Lily Clara Letter 8 - Learn the Lingo

Image of Utah women feeding silk worms and harvesting silk from cocoons as part of the nineteenth-century homegrown silk industry. Courtesy of the Church History Library.

Learn the Lingo:

Tony Pastor: Antonio “Tony” Pastor was known as the “Father of Vaudeville” for his foundational work as a 19th century performer, producer, and theatre owner. Pastor got his start in show business as a 9-year-old at P.T. Barnum’s American Museum in New York City. By age 15, he worked as ringmaster and a singing clown for other local circuses, launching a varied career as a popular singer, songwriter, and variety show performer. In 1865, just after the Civil War, he opened his own theatre, Tony Pastor’s Opera House on the Bowery, one of New York’s most elegant streets that had lost respectability with the mid-19th century rise of low-brow concert halls geared toward traditional male audiences. He is best known for his revolutionary efforts to make vaudeville acts clean enough for women and children in the audience.
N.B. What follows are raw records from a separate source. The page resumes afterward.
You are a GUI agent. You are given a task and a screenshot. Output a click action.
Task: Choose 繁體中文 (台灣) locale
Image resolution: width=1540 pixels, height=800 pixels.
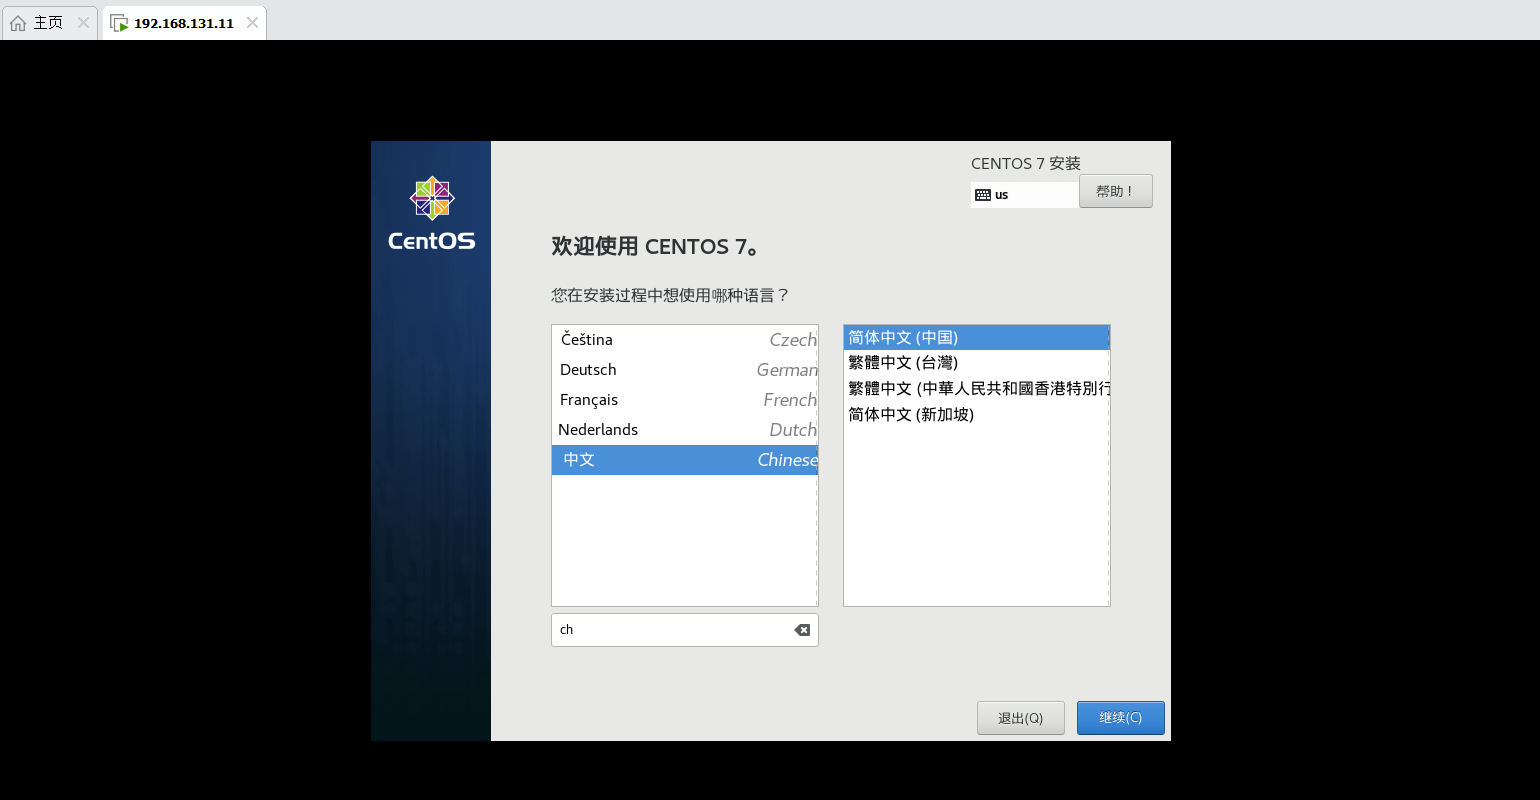pyautogui.click(x=903, y=363)
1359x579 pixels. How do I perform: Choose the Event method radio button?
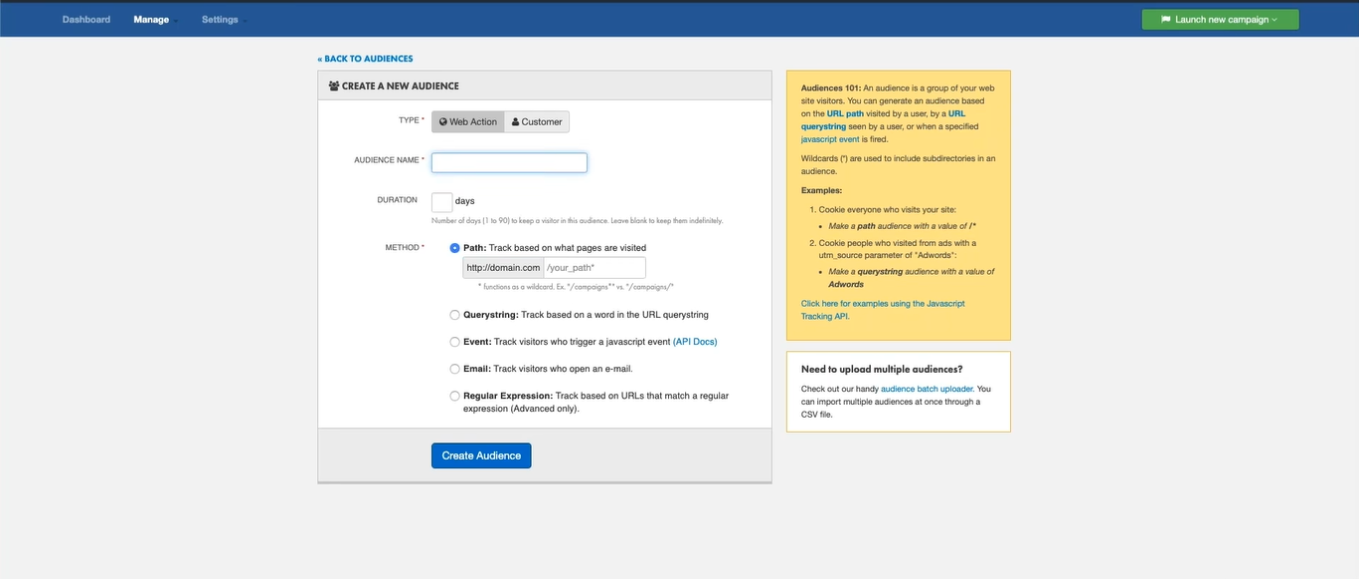coord(455,342)
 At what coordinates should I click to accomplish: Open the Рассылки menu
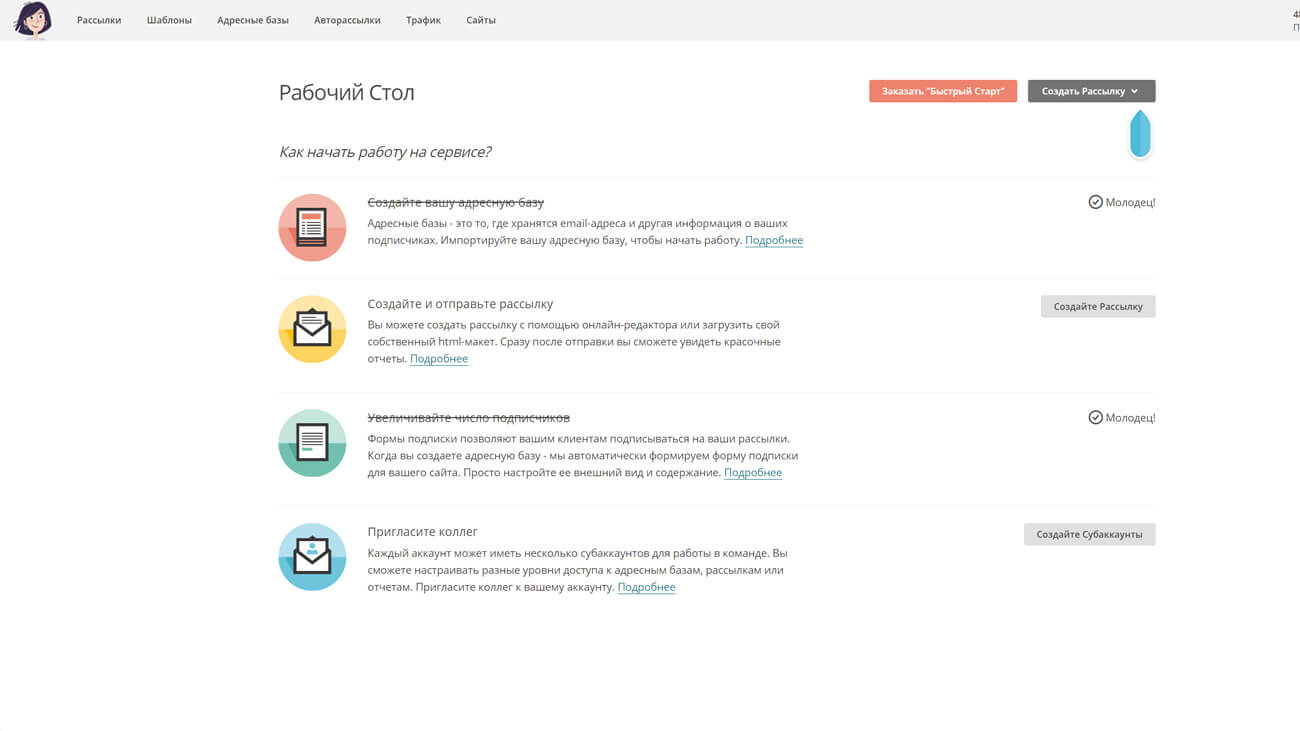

As Pastor produced strikingly distinct family-friendly acts, his ticket sales soared and his shows quickly gained popularity with the middle class. He eventually moved his theater to Broadway and then to the Germania Theatre on Fourteenth Street near Tammany Hall. Pastor coined the term “vaudeville” and defined the respectable reputation of the new genre.


Tony Pastor as a singing clown circus performer in his early career.

Courtesy of The New York Public Library Digital Collections.

Tony Pastor’s Opera House on the Bowery, which included an income-producing saloon on the main level even though Pastor was a supporter of the temperance movement.

Courtesy of Metropolitan Museum of Art.

Utah Sericulture: At first glance, frontier Utah seems an unlikely setting for a high-quality silk industry. Yet for more than half a century, Latter-day Saint women engaged in a local sericulture (or silk) experiment that created a unique cooperative economy run almost entirely by women. In the interest of economic self-sufficiency, church president Brigham Young established the Deseret Silk Association and commissioned Zina D. H. Young to lead the silk production effort. She used the organizational structure of the women’s Relief Society, over which she also presided, to expand the industry to women throughout the territory.


The cultivation of silk was an intensive and time-consuming process. It required importing silkworm eggs and hatching them at strictly-controlled temperatures, causing women to often carry eggs in their pockets or in pouches around their necks. Large mulberry groves were planted to meet the hatched worms’ voracious appetites, which included up to eight daily feedings of over a hundred pounds of chopped mulberry leaves each. Women’s diaries reveal that while some were disgusted by or terrified of the worms, they actively engaged in silk cultivation as an act of faith.


Utah women’s silk handiwork was displayed at the Chicago World’s Fair in 1893, and at the national suffrage convention in 1900, Utah delegates presented Susan B. Anthony with a bolt of black silk for her 80th birthday. Anthony had it made into a cherished dress and declared that her “pleasure in the rich brocaded silk is quadrupled because it was made by women politically equal to men.” The silk industry in Utah, although ultimately not sustainable, provided an opportunity for Utah women to develop leadership and economic skills that helped shape their society.


19th-century Opium Wars were fought between China and Western European nations over trading rights and importation of opium during the early 1840s and again in the 1850s, resulting in the legalization of the opium trade. The influx of Chinese immigrants settling in the United States to participate in the Gold Rush and railway building introduced this new drug and the opium dens where it could be smoked. American use of the unregulated and highly addictive drug reached its peak in the 1880s and 1890s, when it was commonplace even among the United States’ most respectable citizens. The resulting regulations, part of the nation’s first war on drugs, primarily focused on outlawing opium dens and the Chinese opium made for smoking, but did little to curb the abuse of medicinal opium, revealing the pervasive influence of anti-Asian prejudice common at the time.


The Season was the annual period in 19th-century England, coinciding with the sitting of Parliament, when high society aristocrats would leave their country estates and gather in London for balls, parties, and the customary introduction of debutantes.


Fashion Plates were beautifully handcrafted portraits or illustrations depicting 18th and 19th century fashion trends. Easy to distribute and essential to being on the cutting edge of fashion, they were often published in women’s magazines and journals.


Susan B. Anthony’s “Utah dress,” made from the silk produced entirely by Latter-day Saint women and given to Anthony as an 80th birthday gift, is currently on display in her bedroom at the National Susan B. Anthony Museum in Rochester, New York. Courtesy of National Susan B. Anthony Museum and House.

Women in a San Fransisco opium den, 1892.

Courtesy of University of California Berkley, Bancroft Library.